■ Exercise aim
When you find the line with "Click waist value" among the records below, reproduce it and each line after it exactly, ending with the line with "This screenshot has width=730, height=347.".

■ Entries shown
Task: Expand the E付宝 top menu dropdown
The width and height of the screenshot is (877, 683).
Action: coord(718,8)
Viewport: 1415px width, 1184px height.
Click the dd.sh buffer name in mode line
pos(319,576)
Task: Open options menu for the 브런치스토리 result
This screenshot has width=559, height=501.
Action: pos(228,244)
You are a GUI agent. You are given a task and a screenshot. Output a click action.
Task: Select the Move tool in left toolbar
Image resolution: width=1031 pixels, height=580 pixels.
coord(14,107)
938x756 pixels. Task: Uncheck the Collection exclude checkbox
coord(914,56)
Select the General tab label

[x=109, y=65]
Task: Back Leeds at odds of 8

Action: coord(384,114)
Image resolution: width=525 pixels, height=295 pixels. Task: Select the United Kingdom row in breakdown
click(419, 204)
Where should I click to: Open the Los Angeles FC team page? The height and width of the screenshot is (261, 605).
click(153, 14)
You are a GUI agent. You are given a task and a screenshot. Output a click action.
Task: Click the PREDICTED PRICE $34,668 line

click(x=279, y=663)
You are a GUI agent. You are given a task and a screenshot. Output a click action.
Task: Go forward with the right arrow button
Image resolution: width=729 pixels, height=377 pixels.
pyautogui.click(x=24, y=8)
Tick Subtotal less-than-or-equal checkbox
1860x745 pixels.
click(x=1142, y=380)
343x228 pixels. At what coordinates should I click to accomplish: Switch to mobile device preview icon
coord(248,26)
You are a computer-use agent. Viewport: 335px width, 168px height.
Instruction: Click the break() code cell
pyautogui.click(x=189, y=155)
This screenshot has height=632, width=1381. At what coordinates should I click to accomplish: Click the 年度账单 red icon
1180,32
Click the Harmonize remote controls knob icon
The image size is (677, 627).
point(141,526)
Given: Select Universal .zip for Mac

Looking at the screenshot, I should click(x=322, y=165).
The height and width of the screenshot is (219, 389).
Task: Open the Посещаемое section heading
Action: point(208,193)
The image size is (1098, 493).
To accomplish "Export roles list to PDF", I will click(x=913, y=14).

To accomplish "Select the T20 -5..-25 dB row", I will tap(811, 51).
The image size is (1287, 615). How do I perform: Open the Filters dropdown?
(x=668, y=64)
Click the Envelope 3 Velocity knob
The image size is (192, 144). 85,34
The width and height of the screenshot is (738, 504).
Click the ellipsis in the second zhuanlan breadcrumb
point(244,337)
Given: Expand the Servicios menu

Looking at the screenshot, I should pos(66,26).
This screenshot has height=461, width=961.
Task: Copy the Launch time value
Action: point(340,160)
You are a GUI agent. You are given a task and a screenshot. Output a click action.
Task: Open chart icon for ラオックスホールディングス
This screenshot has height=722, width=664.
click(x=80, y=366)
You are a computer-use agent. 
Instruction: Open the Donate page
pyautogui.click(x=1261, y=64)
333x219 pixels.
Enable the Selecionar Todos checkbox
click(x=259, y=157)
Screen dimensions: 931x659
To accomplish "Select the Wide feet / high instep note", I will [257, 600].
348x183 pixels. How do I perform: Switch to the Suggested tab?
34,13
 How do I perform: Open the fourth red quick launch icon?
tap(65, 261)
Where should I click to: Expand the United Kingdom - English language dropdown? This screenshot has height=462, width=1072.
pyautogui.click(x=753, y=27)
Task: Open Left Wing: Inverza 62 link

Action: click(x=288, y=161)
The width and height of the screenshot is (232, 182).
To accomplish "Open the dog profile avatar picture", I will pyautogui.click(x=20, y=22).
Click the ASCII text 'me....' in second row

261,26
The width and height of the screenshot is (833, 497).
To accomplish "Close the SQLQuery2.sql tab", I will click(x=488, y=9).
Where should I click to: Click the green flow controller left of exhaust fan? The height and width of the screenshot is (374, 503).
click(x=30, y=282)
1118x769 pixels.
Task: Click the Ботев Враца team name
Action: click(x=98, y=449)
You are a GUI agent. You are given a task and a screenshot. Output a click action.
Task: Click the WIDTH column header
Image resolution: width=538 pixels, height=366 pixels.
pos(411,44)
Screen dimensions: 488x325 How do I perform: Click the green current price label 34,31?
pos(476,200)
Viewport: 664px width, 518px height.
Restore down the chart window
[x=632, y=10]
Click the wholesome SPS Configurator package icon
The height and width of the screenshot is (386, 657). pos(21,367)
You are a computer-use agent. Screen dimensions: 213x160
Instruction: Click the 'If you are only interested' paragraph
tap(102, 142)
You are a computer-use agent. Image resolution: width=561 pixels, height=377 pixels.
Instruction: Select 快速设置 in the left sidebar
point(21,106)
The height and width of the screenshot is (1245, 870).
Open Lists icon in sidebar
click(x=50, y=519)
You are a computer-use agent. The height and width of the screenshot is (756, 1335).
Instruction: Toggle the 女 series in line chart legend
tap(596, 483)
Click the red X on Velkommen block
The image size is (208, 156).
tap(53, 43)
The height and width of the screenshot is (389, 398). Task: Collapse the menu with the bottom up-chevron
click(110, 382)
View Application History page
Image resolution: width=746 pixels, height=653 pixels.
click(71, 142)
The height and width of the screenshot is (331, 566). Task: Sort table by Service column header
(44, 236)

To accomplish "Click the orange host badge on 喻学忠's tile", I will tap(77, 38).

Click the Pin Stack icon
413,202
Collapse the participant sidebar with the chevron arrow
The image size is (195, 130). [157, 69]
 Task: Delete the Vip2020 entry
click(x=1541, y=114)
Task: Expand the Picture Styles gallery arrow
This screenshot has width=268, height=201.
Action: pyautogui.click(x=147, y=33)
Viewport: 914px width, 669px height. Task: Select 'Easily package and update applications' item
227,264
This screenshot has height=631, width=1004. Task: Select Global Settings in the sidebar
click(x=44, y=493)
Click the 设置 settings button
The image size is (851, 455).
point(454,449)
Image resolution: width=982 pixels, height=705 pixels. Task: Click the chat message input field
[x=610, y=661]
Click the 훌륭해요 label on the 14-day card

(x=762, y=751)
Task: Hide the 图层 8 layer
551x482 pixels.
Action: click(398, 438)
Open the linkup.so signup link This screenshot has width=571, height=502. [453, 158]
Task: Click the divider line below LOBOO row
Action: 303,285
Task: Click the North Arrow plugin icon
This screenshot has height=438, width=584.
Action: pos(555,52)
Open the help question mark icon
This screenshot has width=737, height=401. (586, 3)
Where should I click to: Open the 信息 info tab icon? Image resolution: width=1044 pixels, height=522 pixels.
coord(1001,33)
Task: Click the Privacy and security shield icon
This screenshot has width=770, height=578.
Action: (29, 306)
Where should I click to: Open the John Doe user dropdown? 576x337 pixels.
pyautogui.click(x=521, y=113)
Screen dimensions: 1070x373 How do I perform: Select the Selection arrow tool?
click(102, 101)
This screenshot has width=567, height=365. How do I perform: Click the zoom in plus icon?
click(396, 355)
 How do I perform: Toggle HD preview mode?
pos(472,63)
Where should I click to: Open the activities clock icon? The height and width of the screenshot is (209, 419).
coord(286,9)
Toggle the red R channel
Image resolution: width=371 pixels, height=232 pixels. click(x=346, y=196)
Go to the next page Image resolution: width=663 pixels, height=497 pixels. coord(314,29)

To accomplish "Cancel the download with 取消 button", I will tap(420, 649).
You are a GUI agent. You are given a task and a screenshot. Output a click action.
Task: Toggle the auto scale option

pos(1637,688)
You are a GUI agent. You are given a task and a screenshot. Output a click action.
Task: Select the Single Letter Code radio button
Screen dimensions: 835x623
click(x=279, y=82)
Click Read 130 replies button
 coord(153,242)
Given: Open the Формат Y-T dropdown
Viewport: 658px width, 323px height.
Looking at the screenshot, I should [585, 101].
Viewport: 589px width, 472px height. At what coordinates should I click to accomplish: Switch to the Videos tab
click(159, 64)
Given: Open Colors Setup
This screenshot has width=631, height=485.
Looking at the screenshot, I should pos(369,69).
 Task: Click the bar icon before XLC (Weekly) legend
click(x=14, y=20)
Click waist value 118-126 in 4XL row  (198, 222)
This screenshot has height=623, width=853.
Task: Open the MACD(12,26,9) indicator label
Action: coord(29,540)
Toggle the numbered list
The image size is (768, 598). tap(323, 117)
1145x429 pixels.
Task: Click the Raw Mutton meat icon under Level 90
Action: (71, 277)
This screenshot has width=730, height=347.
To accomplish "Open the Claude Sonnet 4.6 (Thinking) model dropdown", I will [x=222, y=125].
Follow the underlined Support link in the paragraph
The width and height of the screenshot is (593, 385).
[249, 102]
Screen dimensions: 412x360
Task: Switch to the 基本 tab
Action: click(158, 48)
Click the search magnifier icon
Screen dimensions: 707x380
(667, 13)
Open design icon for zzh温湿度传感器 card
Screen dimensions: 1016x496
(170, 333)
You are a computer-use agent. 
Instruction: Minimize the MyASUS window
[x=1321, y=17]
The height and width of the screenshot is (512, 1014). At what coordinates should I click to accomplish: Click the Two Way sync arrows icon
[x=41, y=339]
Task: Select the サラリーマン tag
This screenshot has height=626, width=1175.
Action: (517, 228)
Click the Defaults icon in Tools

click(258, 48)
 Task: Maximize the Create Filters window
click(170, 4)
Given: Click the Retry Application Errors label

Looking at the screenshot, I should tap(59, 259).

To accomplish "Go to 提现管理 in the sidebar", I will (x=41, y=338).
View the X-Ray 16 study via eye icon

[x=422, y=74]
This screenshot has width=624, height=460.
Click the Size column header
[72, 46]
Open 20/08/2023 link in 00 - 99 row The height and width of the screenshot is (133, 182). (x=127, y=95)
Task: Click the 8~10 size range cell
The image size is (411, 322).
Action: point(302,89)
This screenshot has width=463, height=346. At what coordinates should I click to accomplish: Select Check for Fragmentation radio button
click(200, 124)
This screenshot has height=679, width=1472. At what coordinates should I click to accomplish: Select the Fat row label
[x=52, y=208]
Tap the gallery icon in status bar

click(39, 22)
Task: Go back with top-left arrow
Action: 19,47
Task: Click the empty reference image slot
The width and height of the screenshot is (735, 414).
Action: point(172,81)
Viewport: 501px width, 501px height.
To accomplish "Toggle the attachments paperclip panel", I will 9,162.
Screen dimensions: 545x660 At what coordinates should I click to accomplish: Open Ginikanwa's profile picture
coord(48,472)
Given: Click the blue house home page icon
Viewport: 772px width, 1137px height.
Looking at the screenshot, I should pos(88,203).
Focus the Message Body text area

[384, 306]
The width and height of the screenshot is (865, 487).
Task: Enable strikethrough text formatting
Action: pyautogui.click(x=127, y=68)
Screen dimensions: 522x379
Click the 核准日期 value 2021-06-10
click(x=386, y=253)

■ Solution to this exercise
Click waist value 118-126 in 4XL row  (198, 222)
This screenshot has height=623, width=853.
Task: Open the MACD(12,26,9) indicator label
Action: coord(29,540)
Toggle the numbered list
The image size is (768, 598). tap(323, 117)
1145x429 pixels.
Task: Click the Raw Mutton meat icon under Level 90
Action: (71, 277)
This screenshot has width=730, height=347.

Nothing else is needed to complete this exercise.